‘Have you got yours?’

Vaccinations are top of mind these days, so how will discussions go once we’re back in the office?

‘Have you got yours?’

I’ve heard it compared, half-jokingly, to the Hunger Games. The “it” is the mad scramble to get an appointment for the COVID-19 vaccines, and the Hunger Games is of course the wildly popular book and movie series featuring a dystopian world where people must fight to the death, in a televised event, to survive.

It's an awful comparison, conjuring up visions of violence and death when we’re really talking about medical appointments for flu shots, basically.

And yet when the government announces the date for the next batch of appointments – for eg., 8 am on June 23 – people start planning their strategy early: “I’ll wake up early; I’ll use my cellphone, laptop and tablet; I’ll both call and go online.”

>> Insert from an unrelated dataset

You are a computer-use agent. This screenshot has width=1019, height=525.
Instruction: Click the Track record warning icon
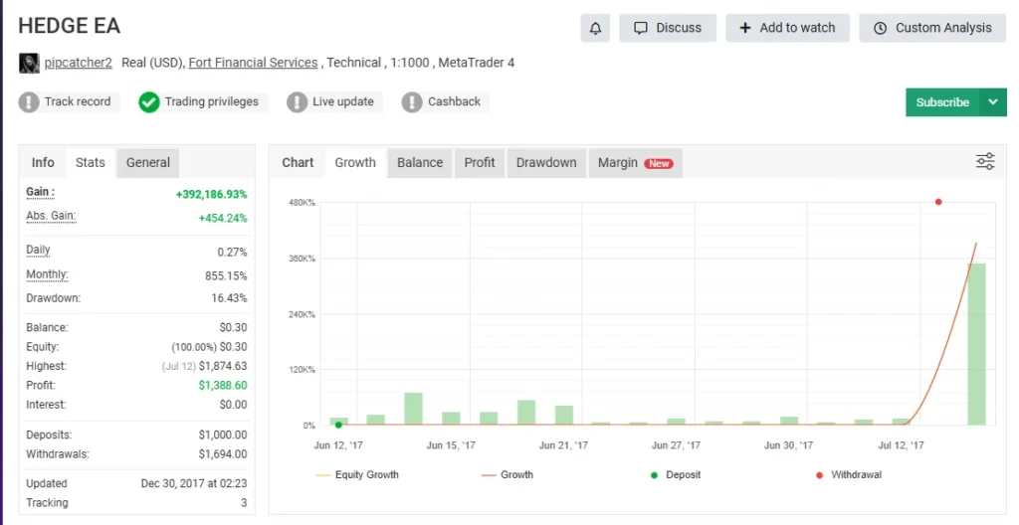[29, 102]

And when the day finally arises, there is indeed a mad scramble to get an early spot, to see that you only have 1,343 people in front of you with eight minutes until you can register, instead of 13,343, with three hours’ wait.

Even when your time finally comes up, after a suspenseful countdown, there’s a mad dash to scroll through the vaccine clinic locations and grab the earliest date. They can vanish right before your eyes, as another person nabs a spot before you’ve clicked “Accept.” Then it’s back to scrolling for another spot, where you grab what you can, not even sure it’s the right location or time, just desperate to have something booked.

I did it this morning for myself and my son, and thankfully it all went fine, despite a few anxious moments.

Of course, that’s the top discussion with friends and family: “Have you had your second shot?” “What did you get?” “Where are you going for your shot?” “Did you hear about this popup clinic?”

Sadly, there’s already a divide in my extended family, with some members choosing not to get the vaccine. That means family visits and cottage time together will likely not happen this summer.

But it makes me wonder: How will it all go once the masses of office workers who vacated their workplaces return later this summer and into the fall? Will there be similar discussions? Or will that be considered too intrusive to ask of colleagues?

And what if you learn a coworker has decided not to get the jab? Will that lead to complaints to HR, requests to work from home, or mandatory masks? HR could face some challenging scenarios.

The complexities and nuances of this pandemic continue to amaze me. Just when it looks like we’ve figured out one issue, 10 more arise.